Liberal Democrat Brian Paddick faces the embarrassment of potentially being pushed behind into fourth or fifth place as the Green's Jenny Jones currently stands in third while Independent Siobhan Benita is close behind him.

Although election organiser London Elects is not releasing precise figures for ballot papers counted, graphs on its website show a clear advantage for Mr Johnson in the first round of the mayoral contest. If no candidate takes more than 50% of the vote it will go to a second round.

The Conservative candidate's standing, however, is not being replicated by his party in London.

Labour is ahead in the vote for London-wide Assembly candidates followed by the Tories while the Lib Dems are in fourth place behind the Greens.

London Elects' graphs put Labour ahead in eight of the Assembly's 14 first-past-the-post constituencies, with Tories on course to take the other six.

This would mean a two-seat loss for Conservatives and the Assembly looked almost certain to remain under no overall control.

In the five seats declared so far, four were Conservatives and one Labour.

Labour leader Ed Miliband refused to concede Labour's defeat in the mayoral race.

He said: "It has been a closely fought campaign in London. We will see what the results are."

Shadow chancellor Ed Balls acknowledged that Mr Johnson might win "despite his association with David Cameron and George Osborne, rather than because of it".

But with the party doing well in the London Assembly contests, he told BBC: "It certainly suggests that Labour, when it's Labour, it's doing very well compared to the Conservatives across London and we've seen that in by-elections as well.

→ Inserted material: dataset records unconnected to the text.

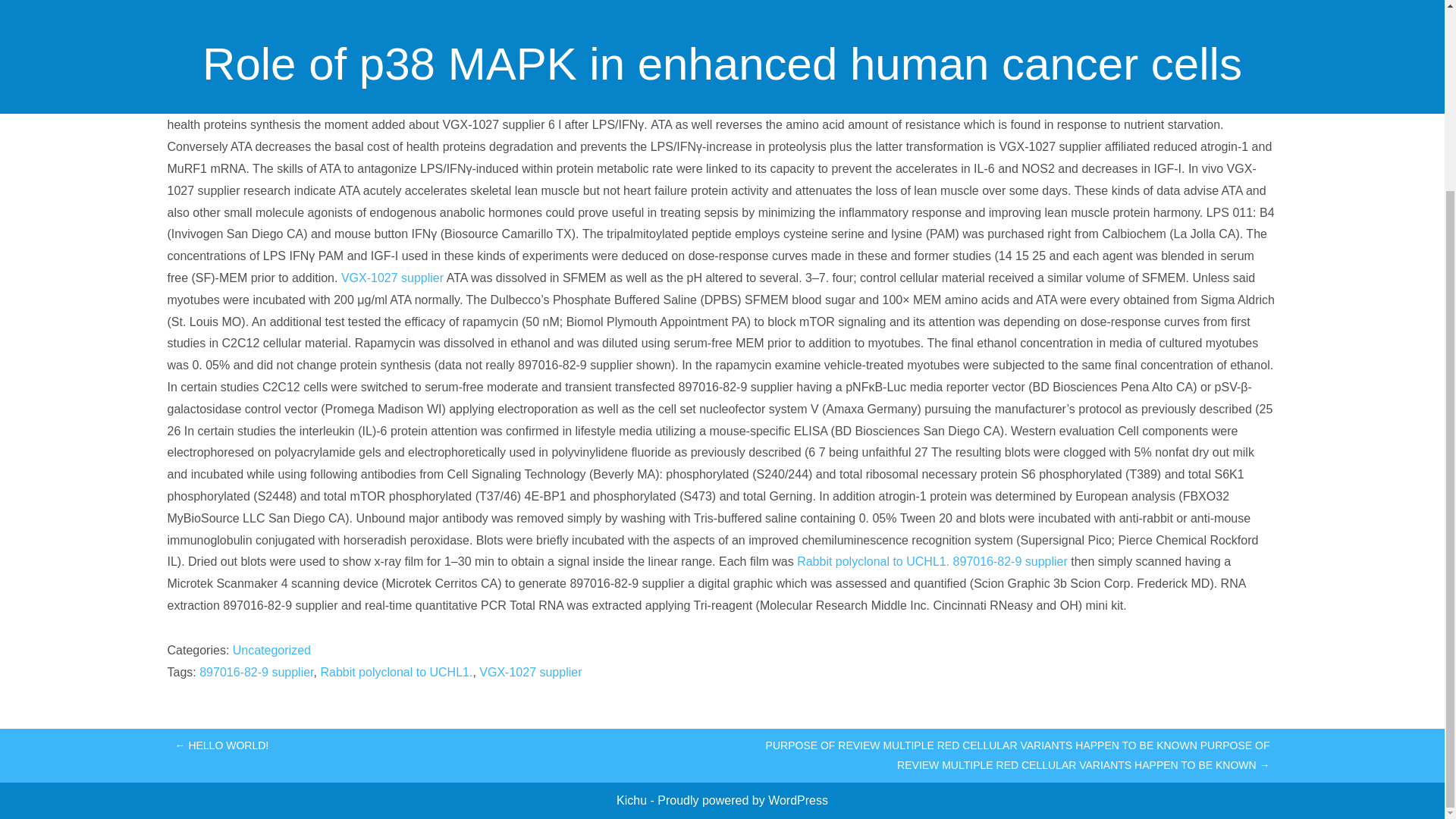
Rabbit polyclonal to UCHL1. (872, 561)
Uncategorized (271, 649)
897016-82-9 supplier (1010, 561)
897016-82-9 supplier (256, 671)
bio2009 (698, 36)
Rabbit polyclonal to UCHL1. (395, 671)
VGX-1027 supplier (529, 671)
VGX-1027 supplier (392, 277)
Kichu (632, 799)
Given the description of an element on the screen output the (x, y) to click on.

"But there was a personality contest in which Boris Johnson said 'Vote for me even though I'm a Tory' and it looks like he may... we'll wait and see, but if he wins I think it will be despite his association with David Cameron and George Osborne, rather than because of it.

"I backed Ken Livingstone, I think he was the best mayor London's had so far. I think he would be a better mayor for London on Tube fares and jobs and housing than Boris Johnson who, let's be honest, is a bit of a joker, a bit of a buffoon."

As more votes were counted Labour claimed predictions that Mr Johnson would storm to victory were looking more uncertain.

Shadow olympics minister Tessa Jowell, chair of Mr Livingstone's campaign, told BBC News there had been an assumption in the media, based on polling, that the Tory candidate would "walk away with it".

"It's quite different now," she told the BBC. "It's obviously a very, very tight race, tighter than I thought it was going to be, and let's see."

Communities minister Bob Neill, who was in the press room at City Hall, said: "A Boris victory would be good news for London. There would be continued value for money in the way that the city's run, continuation of imaginative policies, continued investment in London's transport network, and, in particular, improvements in the jobs agenda."

Mrs Jowell added: "It's not just the last few hours, but the last few months for the Tories have been absolutely catastrophic."